= Preissmann's theorem =

Restricts the possible topology of a negatively curved compact Riemannian manifold

In Riemannian geometry, a field of mathematics, Preissmann's theorem is a statement that restricts the possible topology of a negatively curved compact Riemannian manifold. It is named for Alexandre Preissmann, who published a proof in 1943.

==Preissmann's theorem==
Consider a closed manifold with a Riemannian metric of negative sectional curvature. Preissmann's theorem states that every non-trivial abelian subgroup of the fundamental group must be isomorphic to the additive group of integers, ℤ. This can loosely be interpreted as saying that the fundamental group of such a manifold must be highly nonabelian.

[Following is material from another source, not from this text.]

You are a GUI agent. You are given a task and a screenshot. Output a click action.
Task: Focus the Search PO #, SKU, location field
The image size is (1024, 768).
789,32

Moreover, the fundamental group itself cannot be abelian.

As an example, Preissmann's theorem implies that the n-dimensional torus admits no Riemannian metric of strictly negative sectional curvature. More generally, the product of two closed manifolds of positive dimensions does not admit a Riemannian metric of strictly negative sectional curvature.

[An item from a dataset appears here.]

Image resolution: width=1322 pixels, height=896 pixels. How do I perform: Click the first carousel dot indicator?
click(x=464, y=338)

The standard proof of Preissmann's theorem deals with the constraints that negative curvature makes on the lengths and angles of geodesics. However, it may also be proved by techniques of partial differential equations, as a direct corollary of James Eells and Joseph Sampson's foundational theorem on harmonic maps.

Preissmann's theorem is a special case of Gromov's classification of subgroups in hyperbolic groups. Indeed, the fundamental group of a compact manifold of negative sectional curvature is torsion-free, and its action on the universal cover of the manifold implies that it is a Gromov-hyperbolic group (the universal cover itself is CAT(-ε) for some ε > 0, hence a Gromov-hyperbolic space). Hence its infinite abelian subgroups are virtually isomorphic to ℤ, and since they are torsion-free they are isomorphic to ℤ.

==Flat torus theorem==
Preissmann's theorem may be viewed as a special case of the more powerful flat torus theorem obtained by Detlef Gromoll and Joseph A. Wolf, and independently by Blaine Lawson and Shing-Tung Yau. This establishes that, under nonpositivity of the sectional curvature, abelian subgroups of the fundamental group are represented by geometrically special submanifolds: totally geodesic isometric immersions of a flat torus.

There is a well-developed theory of Alexandrov spaces which extends the theory of upper bounds on sectional curvature to the context of metric spaces. The flat torus theorem, along with the special case of Preissmann's theorem, can be put into this broader context.